Comparison of alkanes, alkenes and alkynes
Molecular structure
Considering the molecular structure of alkanes, alkenes and alkynes, it is clear that there are significant similarities between the individual molecules. For both saturated and unsaturated hydrocarbons, the characteristic common element is the hydrocarbon chain, made up of carbon atoms linked together. In addition, each of them forms a bond with two or three hydrogen atoms (note that carbon in organic compounds is always tetravalent). The most important element according to which aliphatic hydrocarbons are divided is the presence of an unsaturated bond in their structure. This bond is not present in alkanes, where all bonds are single and covalent.
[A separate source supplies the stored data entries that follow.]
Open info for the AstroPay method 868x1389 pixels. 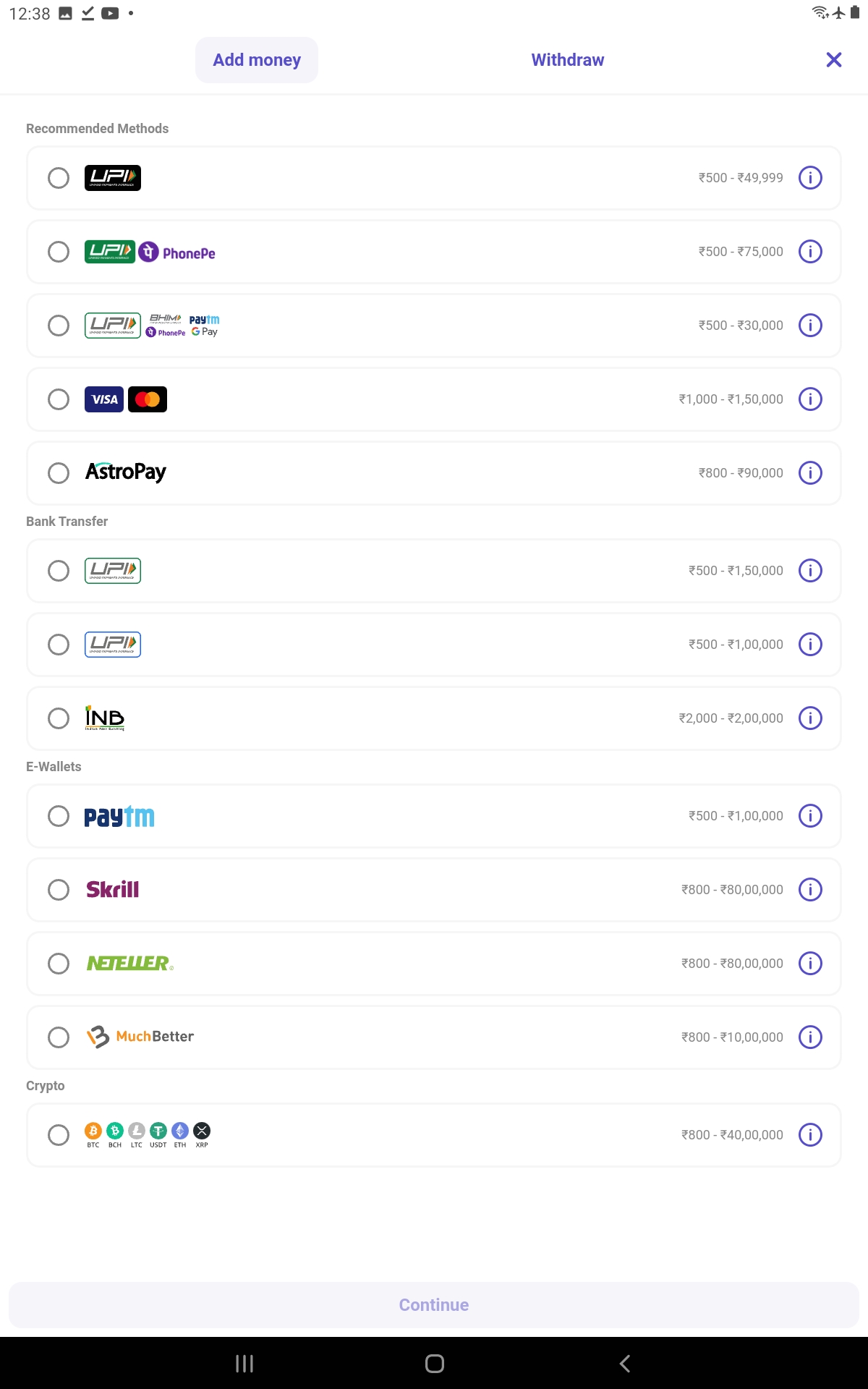click(x=810, y=473)
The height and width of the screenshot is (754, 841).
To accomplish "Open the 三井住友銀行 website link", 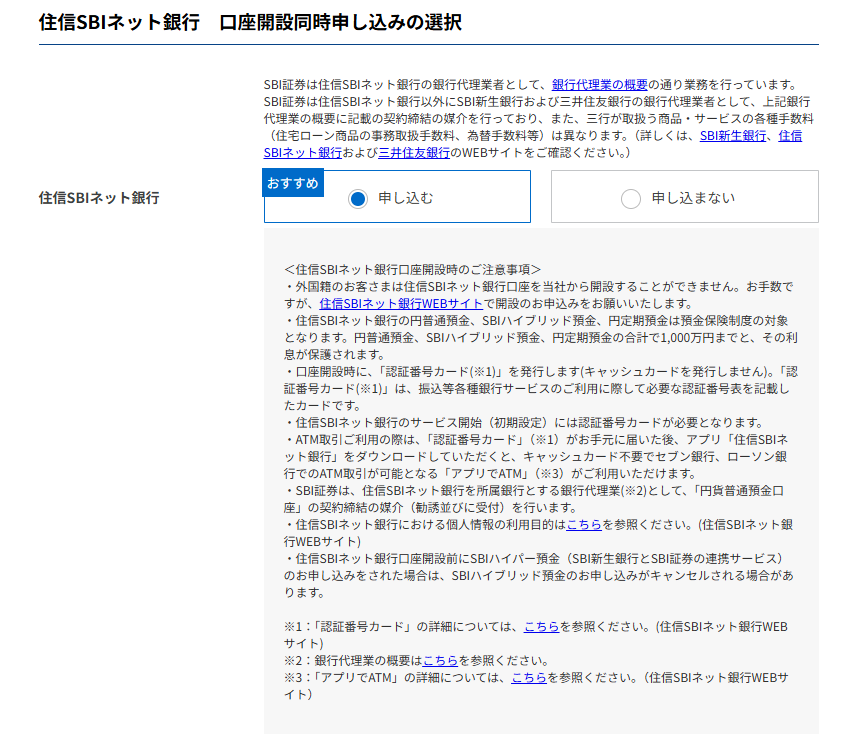I will 414,152.
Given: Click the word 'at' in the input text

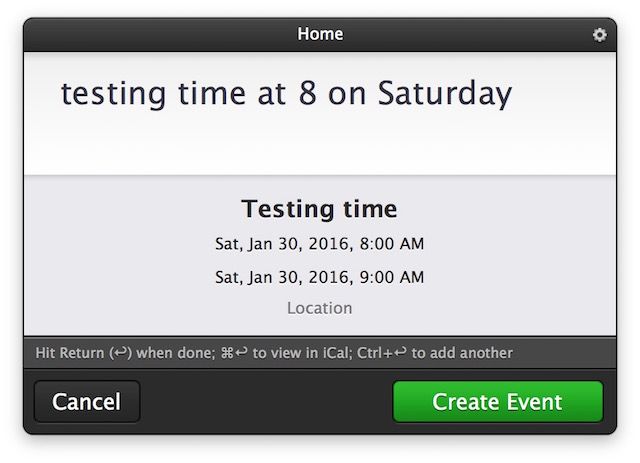Looking at the screenshot, I should click(x=249, y=94).
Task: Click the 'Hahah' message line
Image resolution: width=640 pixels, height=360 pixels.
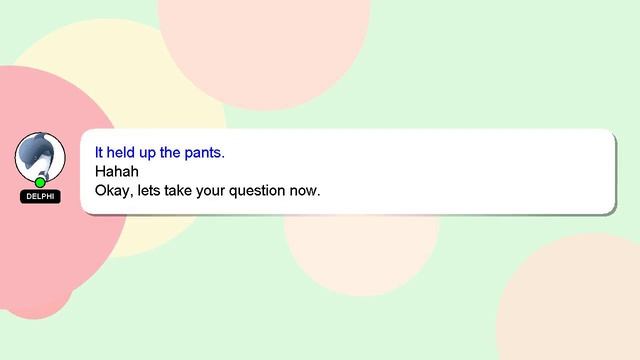Action: click(x=117, y=171)
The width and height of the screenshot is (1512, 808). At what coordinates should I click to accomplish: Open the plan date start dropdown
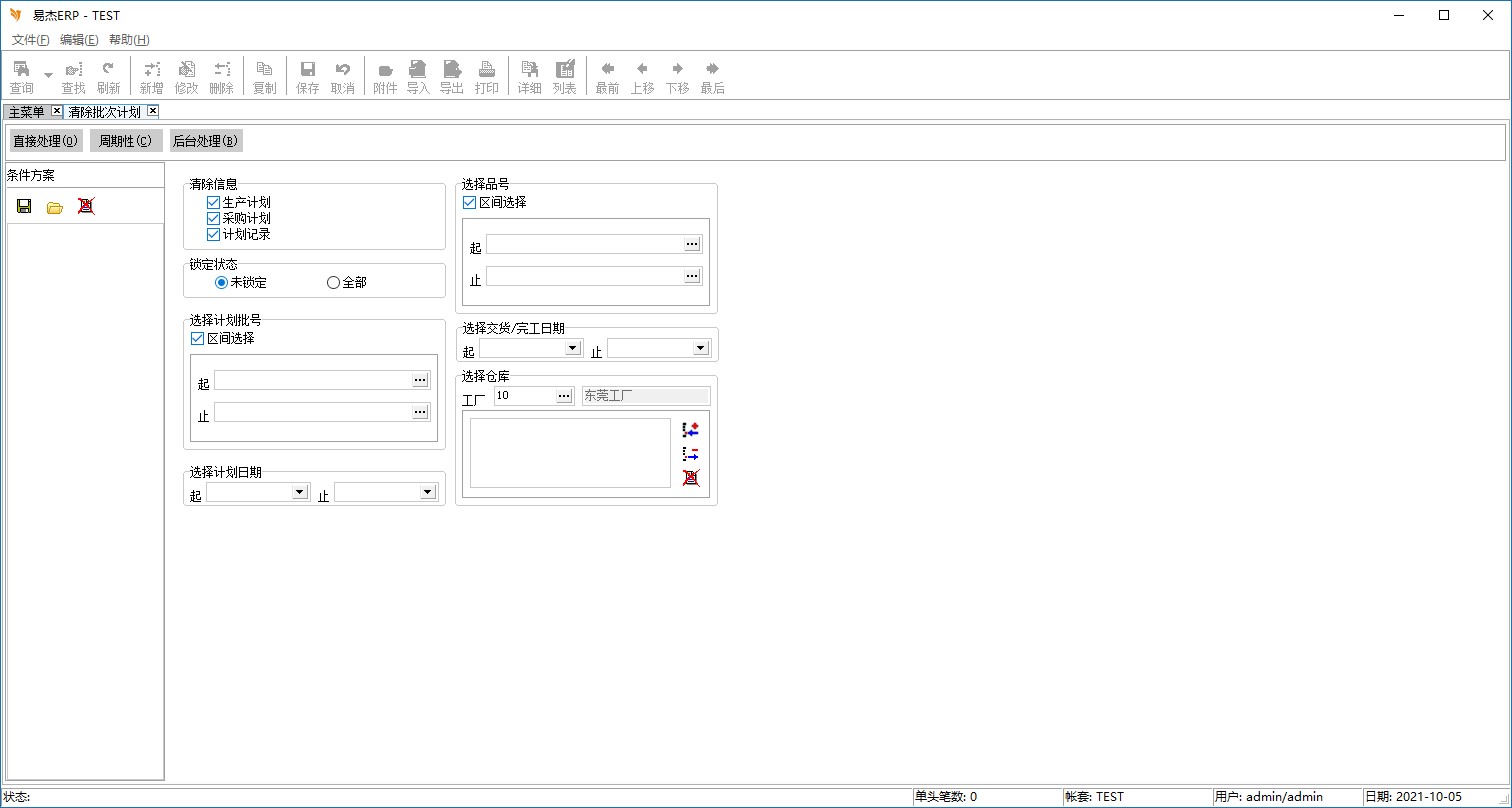[299, 492]
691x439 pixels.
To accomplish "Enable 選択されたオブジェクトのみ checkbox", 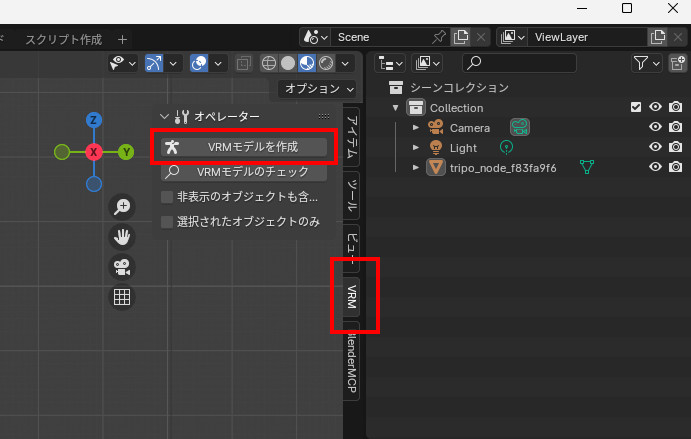I will (x=167, y=221).
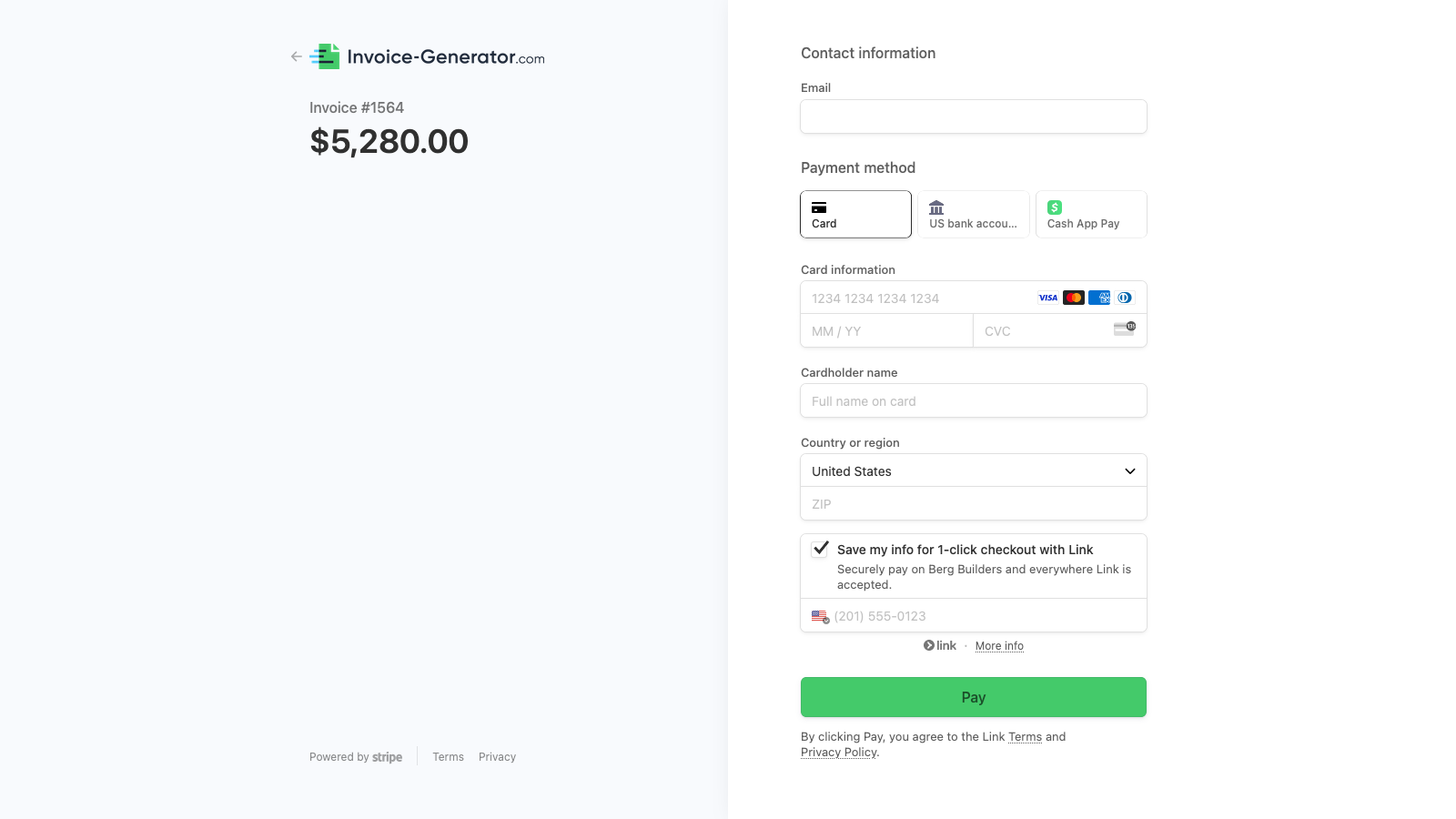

Atoms connected with single bonds can rotate around them, which leads to the formation of isomers known as conformers. Alkenes contain one unsaturated double bond in their hydrocarbon chains. Around this bond, the molecule is rigid and all atoms lie in one plane. A higher degree of unsaturation is found in alkynes, where one triple bond is present. In the part of the molecule where it is present, the linear structure of the chain is preserved.
Physical properties
Alkanes, alkenes and alkynes are very similar in their physical properties. Each of these three groups of compounds form a homogeneous series, in which the characteristics of compounds change analogously as the length of the hydrocarbon chain increases. Aliphatic hydrocarbon molecules are non-polar. They are held together only by weak van der Waals forces. Consequently, they are very poorly soluble in water, which is a polar solvent. In contrast, they are very soluble in benzene or ethers, for example. The physical state of alkanes, alkenes and alkynes depends on the length of their hydrocarbon chain. Low hydrocarbons, which have up to 4 carbon atoms per molecule, are gases, those having 5 to 18 are liquids and higher hydrocarbons, i.e. those containing more than 18 carbon atoms in the chain, are solids. Also, as the length of the hydrocarbon chain increases, a reduction in volatility (increase in boiling point) and density is observed.
Chemical properties
While alkanes, alkenes and alkynes hardly differ in their physical properties, this is not the case in terms of chemical properties, where the key role is played by the unsaturated bond. Alkanes, as saturated compounds without multiple bonds, are chemically passive. They do not discolour bromine water and do not undergo nitration. In contrast, they react with halogens (free radical substitution). They are flammable and, depending on the air supply, undergo complete combustion, semi-combustion or incomplete combustion. Alkenes and alkynes are distinctly different from alkanes due to the presence of a multiple bond (alkynes are even more reactive than alkenes). The double and triple bond present in their molecules is impermanent and easily broken down. As a result, alkenes and alkynes readily undergo addition, polymerisation or hydrogenation reactions. They also react violently with bromine, iodine and chlorine. This feature is used in a chemical test which distinguishes saturated from unsaturated hydrocarbons. It is called the bromine water test. Alkanes do not discolour bromine water, while alkenes and alkynes do, because the multiple bond breaks and bromine is attached to the hydrocarbon chain.
Preparation
Alkanes, alkenes and alkynes are prepared by various reactions and processes. Alkanes can be obtained from alkenes and alkenes from alkynes by a hydrogenation reaction in which multiple bonds are broken and hydrogen atoms are attached to the hydrocarbon chain. The Wurtz reaction or the reduction of alkyl halides using organometallic compounds, the so-called Grignard compounds, is also used to synthesise alkanes. Alkenes are usually obtained by dehydrogenation of alkanes. Alkenes from alkanes are also obtained by cracking. Note, however, that only long-chain molecules are subjected to it. Alkynes are obtained by dehydrohalogenation of dihalogenoalkyls and tetrahalogenoalkyls and by reactions of sodium acetylides with primary alkyl halides. In addition, on an industrial scale, alkynes are obtained by oxidation of methane and by treating carbide with water.